Dessa maneira, o problema da dificuldade de estabelecimento de sentido dos shifters se dá na medida em que sua significação simbólica apresenta uma relação estável, mas apenas a partir de um ponto pragmático dinâmico. No caso de não determinarmos precisamente esse ponto - que, no limite, nunca é determinável inequivocamente - ou de tomarmos a multiplicidade dispersiva de suas possíveis recepções (como acontece no caso da escrita), as referências são potencialmente infinitas.
Então chegamos ao problema do “Este poema não é para você”: ao reatualizar a “presente instância do discurso” em cada movimento de leitura, esse seria um verso que não é para ninguém; comunicaria apenas o erro de sua referência. Ao mesmo tempo, para comunicar o erro, é necessário que nós, enquanto leitores, forneçamos ao significado indexical a “completude temporária” que a ele faltava, isto é: que sejamos a segunda pessoa para quem ele se endereça.

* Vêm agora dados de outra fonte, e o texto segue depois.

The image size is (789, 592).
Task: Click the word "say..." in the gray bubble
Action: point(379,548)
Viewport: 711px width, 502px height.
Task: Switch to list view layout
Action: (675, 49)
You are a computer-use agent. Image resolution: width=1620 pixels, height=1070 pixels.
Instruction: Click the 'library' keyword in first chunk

A abordagem, agora, de Jacques Derrida e Giorgio Agamben seguirá um caminho duplo, análogo a essa dupla interpretação do verso de Paulo. Trata-se de uma divisão esquemática, mais do que uma tentativa de identificar um ponto seguro de contraposição entre as duas obras. Não quero tirar o peso da simplificação que todo esquematismo traz, mas antes, assumi-lo para montar uma cena de leitura dos dois filósofos, ou de maneira mais justa, dos escritos de Derrida do final dos 60 (e, no fim, um pequeno salto para os 80), e dos de Giorgio Agamben, em uma série de obras escritas durante os anos 80, várias delas publicadas posteriormente.
Tomemos nosso ponto de partida em Derrida: sua releitura da fenomenologia de Husserl em A voz e o fenômeno (DERRIDA, 2012 [1967]) - um desdobramento ontológico de um problema de ordem linguístico: a determinação do ser como presença a si desde uma ancoragem na voz.

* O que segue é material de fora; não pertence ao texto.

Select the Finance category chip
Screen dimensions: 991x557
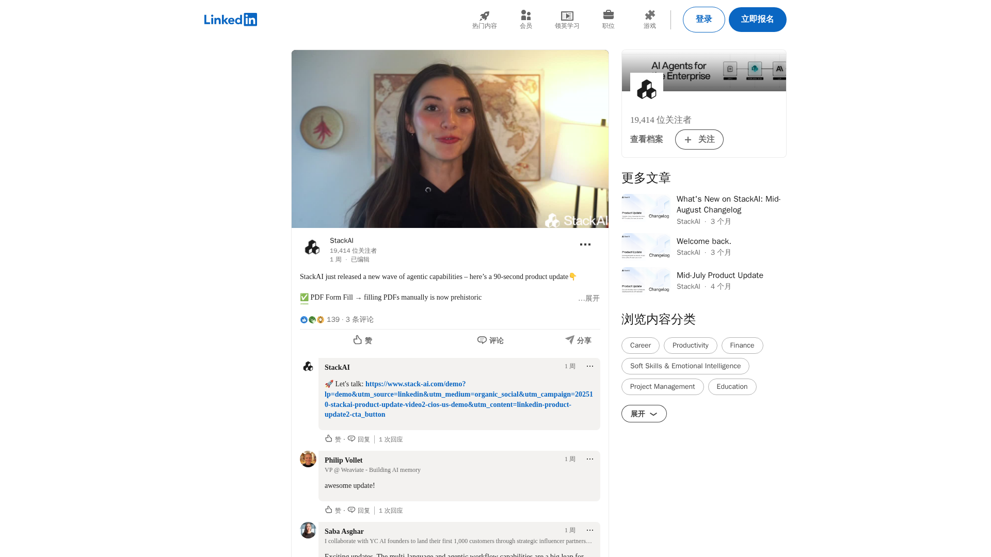742,346
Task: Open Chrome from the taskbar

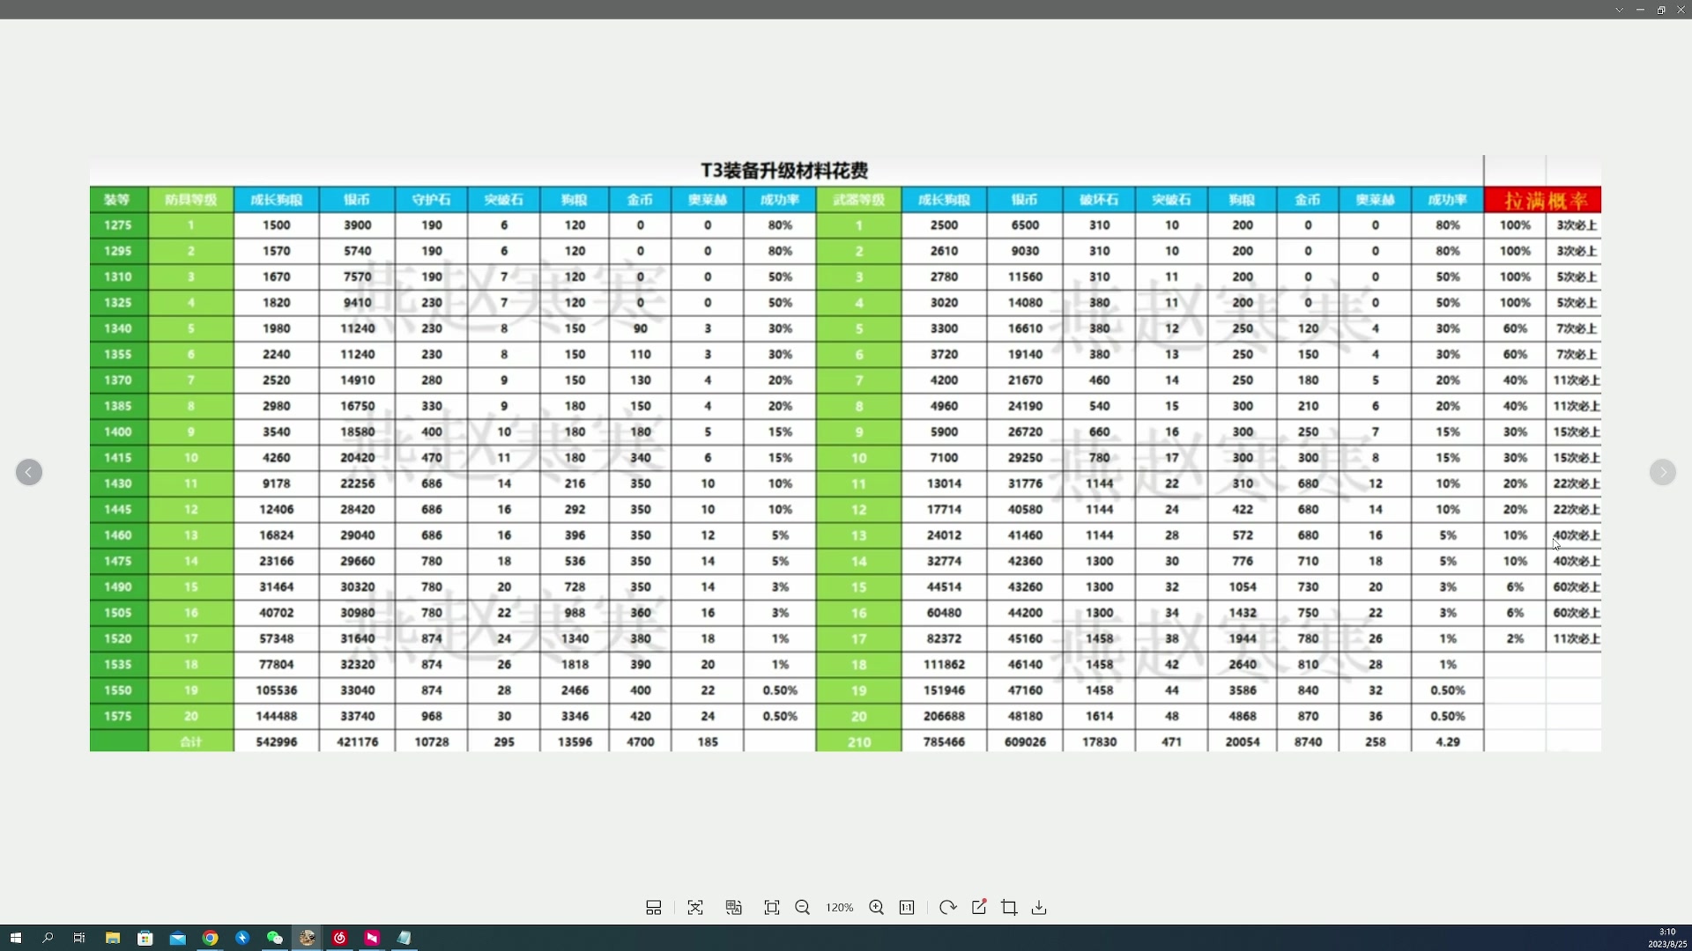Action: tap(210, 938)
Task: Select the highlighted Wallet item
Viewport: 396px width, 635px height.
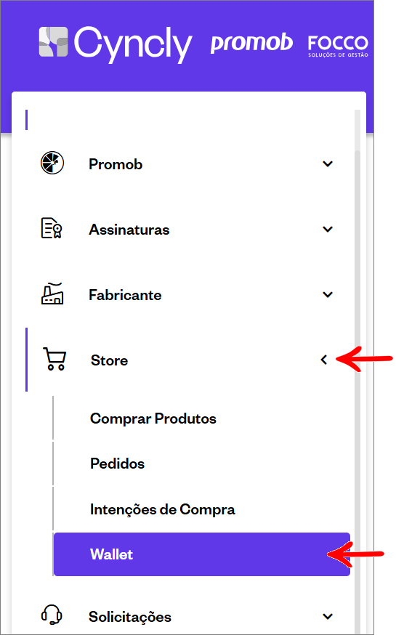Action: 202,554
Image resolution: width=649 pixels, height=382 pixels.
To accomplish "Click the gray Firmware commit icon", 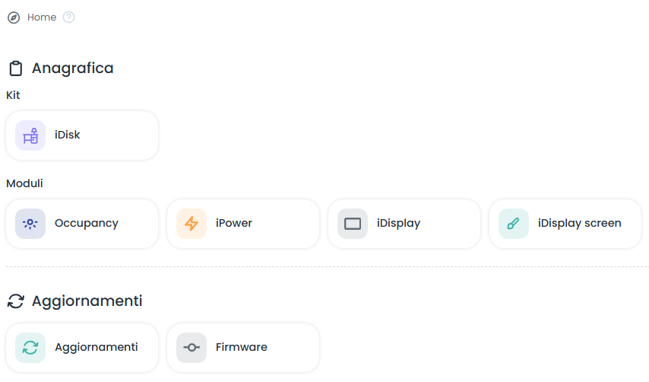I will coord(192,348).
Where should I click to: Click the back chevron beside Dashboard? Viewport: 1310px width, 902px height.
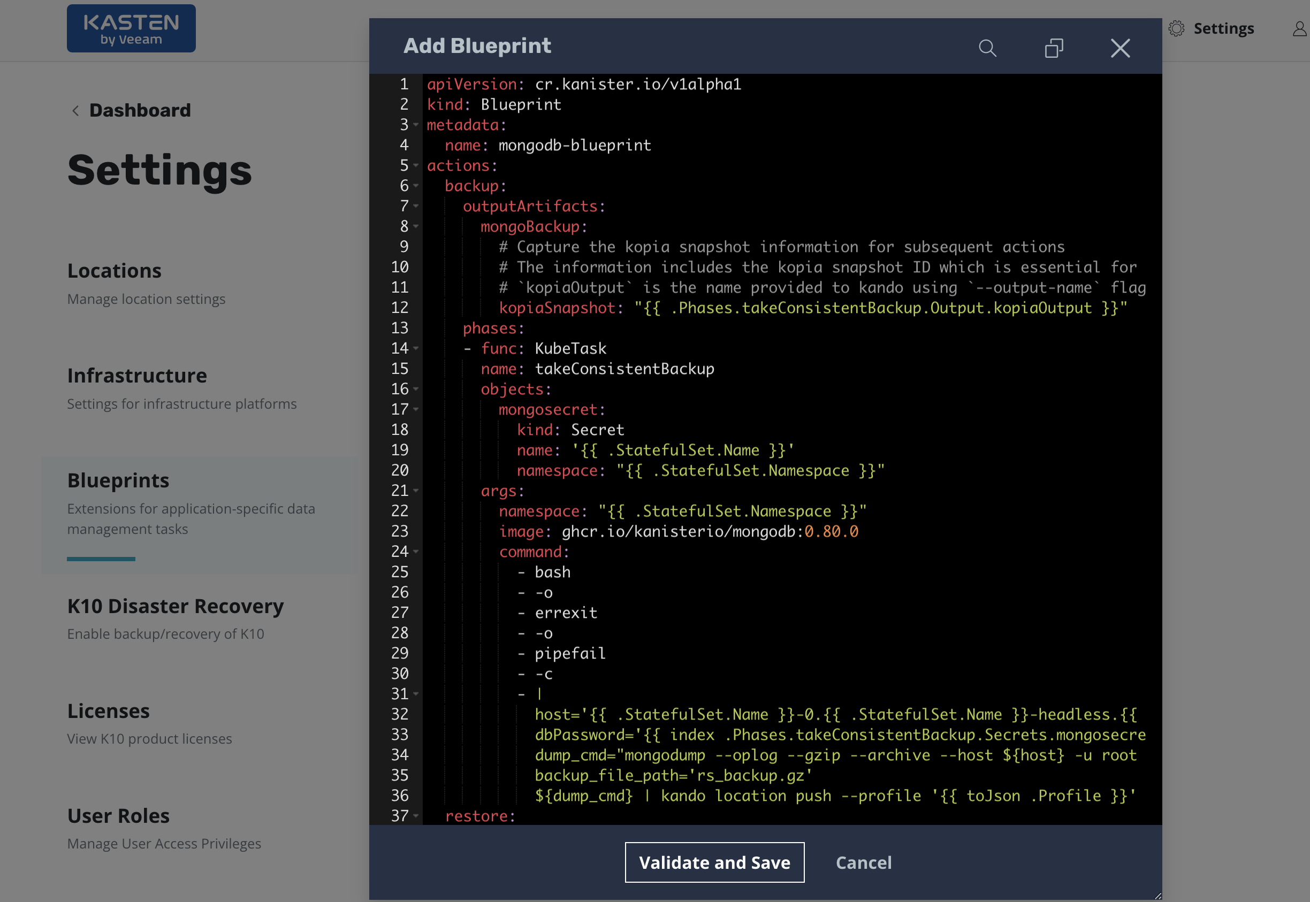point(76,111)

Derrida flagra, desde a distinção de Husserl entre o signo tomado enquanto expressão (Ausdruck) e enquanto indício (Anzeichen) (Ibidem, p. 23), uma deliberada negligência com o caráter de indício. Priorizando a expressividade, Husserl abriria caminho, nas Investigações filosóficas para flagrar o telos da linguagem como “consciência voluntária do querer-dizer” (Ibidem, p. 43), caminho impossível de ser remontado, segundo Derrida, desde a esfera do indício, essencialmente marcada pela “não presença imediata a si do presente vivo” (Ibidem, p. 44).

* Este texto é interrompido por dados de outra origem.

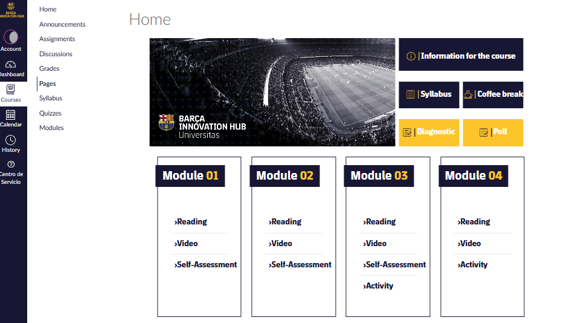Open the yellow Diagnostic tile

click(429, 132)
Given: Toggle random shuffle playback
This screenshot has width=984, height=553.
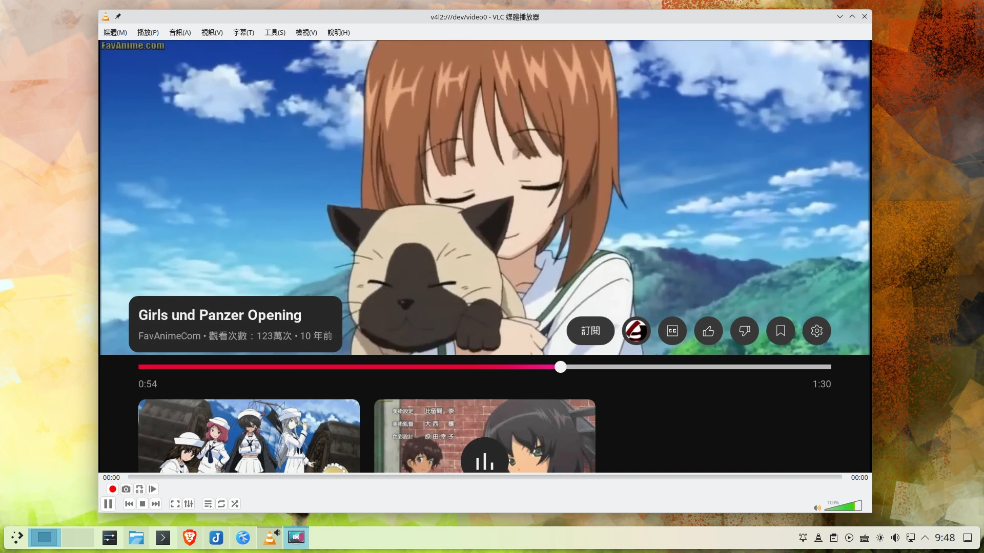Looking at the screenshot, I should click(x=235, y=504).
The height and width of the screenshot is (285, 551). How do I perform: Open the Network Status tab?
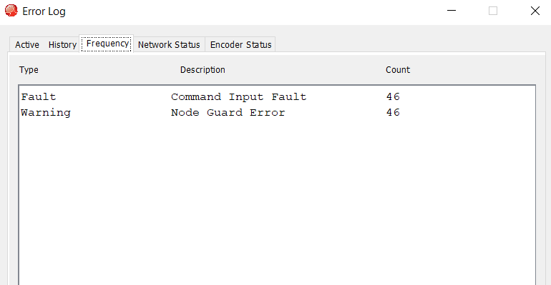pyautogui.click(x=169, y=44)
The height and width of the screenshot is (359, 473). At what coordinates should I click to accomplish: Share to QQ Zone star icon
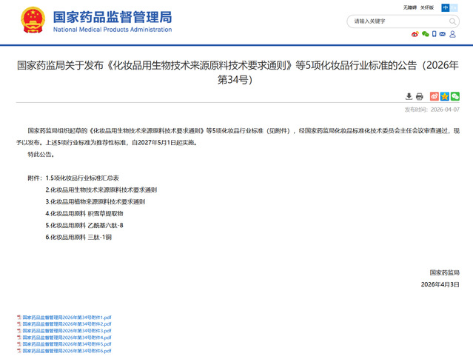click(x=444, y=96)
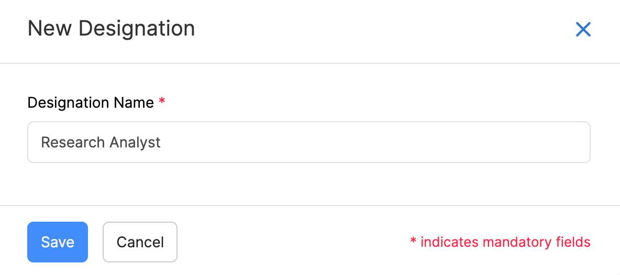The image size is (620, 275).
Task: Save the new designation
Action: pyautogui.click(x=58, y=242)
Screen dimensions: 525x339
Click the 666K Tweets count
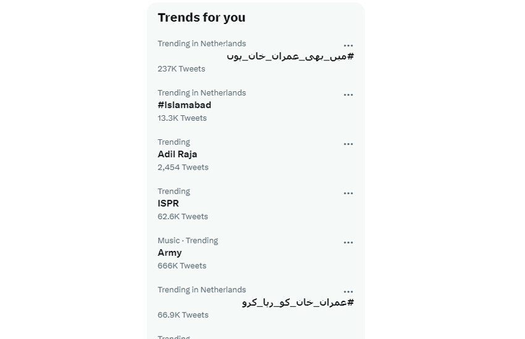coord(182,266)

Se falávamos dos shifters como marcas constantes de uma “imprecisão” avessa a uma asserção unívoca, Derrida nos diz que “o indício fica fora do conteúdo da objetividade absolutamente ideal, isto é, da verdade” (Ibidem, p. 35). Tudo se passa, nesse sentido, como se Derrida lesse em Husserl uma recusa da “significação indexical” precisamente por sua incontornável “propensão ao erro” e incompletude de referência, ou seja, na medida em que os símbolos indexicais são incapazes de assegurar uma estabilidade consciente do “querer-dizer”.
Quase ao fim do seu livro, o filósofo ainda empreende uma análise de uma partícula indicativa específica, o pronome pessoal “eu”. Aqui os ecos com os linguistas pelos quais passamos são evidentes: Derrida abre o espectro das partículas de indicação para incluir vocábulos “do tipo aqui, lá, acima, agora, ontem, amanhã, antes, depois, etc.” (Ibidem, p. 101), ao cabo do que propõe que: “a raiz de todas estas expressões, como rapidamente se vê é o ponto-zero da origem subjetiva, o eu, o aqui, o agora. A Bedeutung destas expressões é deportada para a indicação cada vez que anima para outrem um discurso real” (Ibidem, p. 101).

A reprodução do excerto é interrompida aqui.